** Opening Task material block **

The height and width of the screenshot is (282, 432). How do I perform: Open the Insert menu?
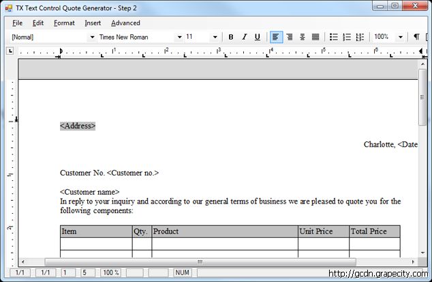point(93,23)
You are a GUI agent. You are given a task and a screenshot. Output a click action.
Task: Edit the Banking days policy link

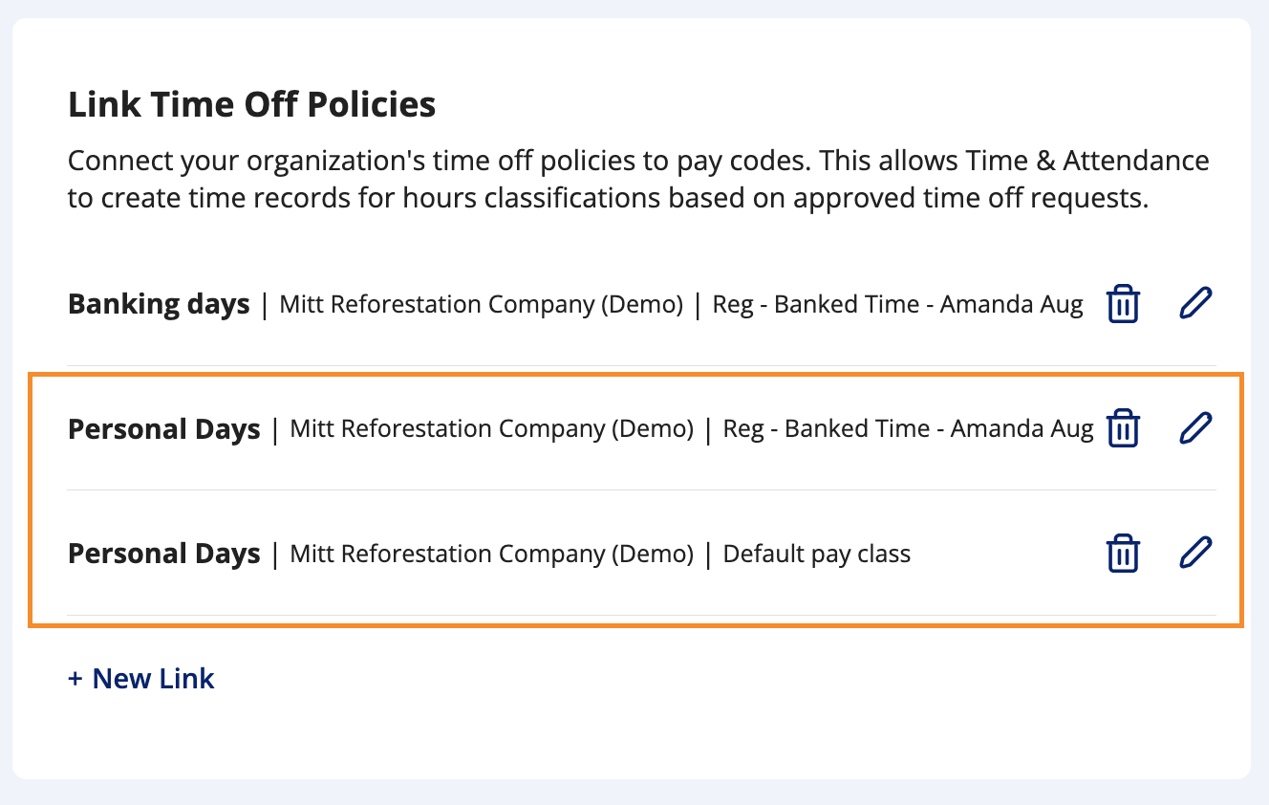tap(1195, 304)
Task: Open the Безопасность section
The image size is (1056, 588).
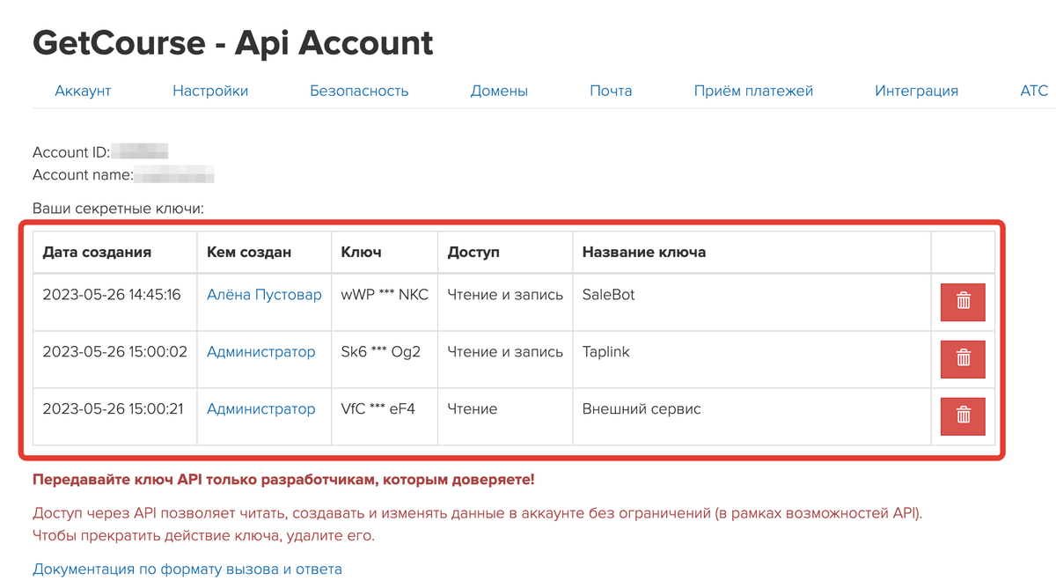Action: (359, 90)
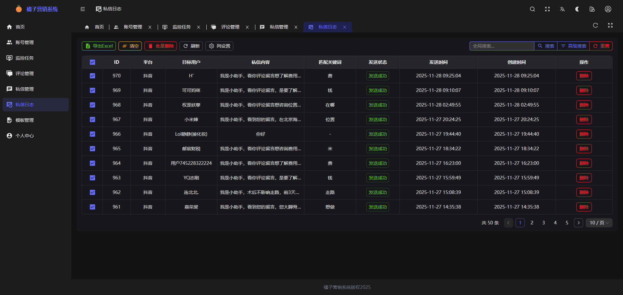Open the language translation icon

pos(562,9)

** Closing Task material block **

# About this task
Only the wording of the records is wanted: copy it all exactly and omit the pictures.

# Result for this exercise
The height and width of the screenshot is (282, 432). How do I perform: Open the Insert menu?
point(93,23)
You are a GUI agent. You are given a task and a screenshot. Output a click action.
Task: Edit the Banking days policy link

tap(1195, 304)
Task: Open the Безопасность section
The image size is (1056, 588).
Action: (359, 90)
Open the language translation icon

pos(562,9)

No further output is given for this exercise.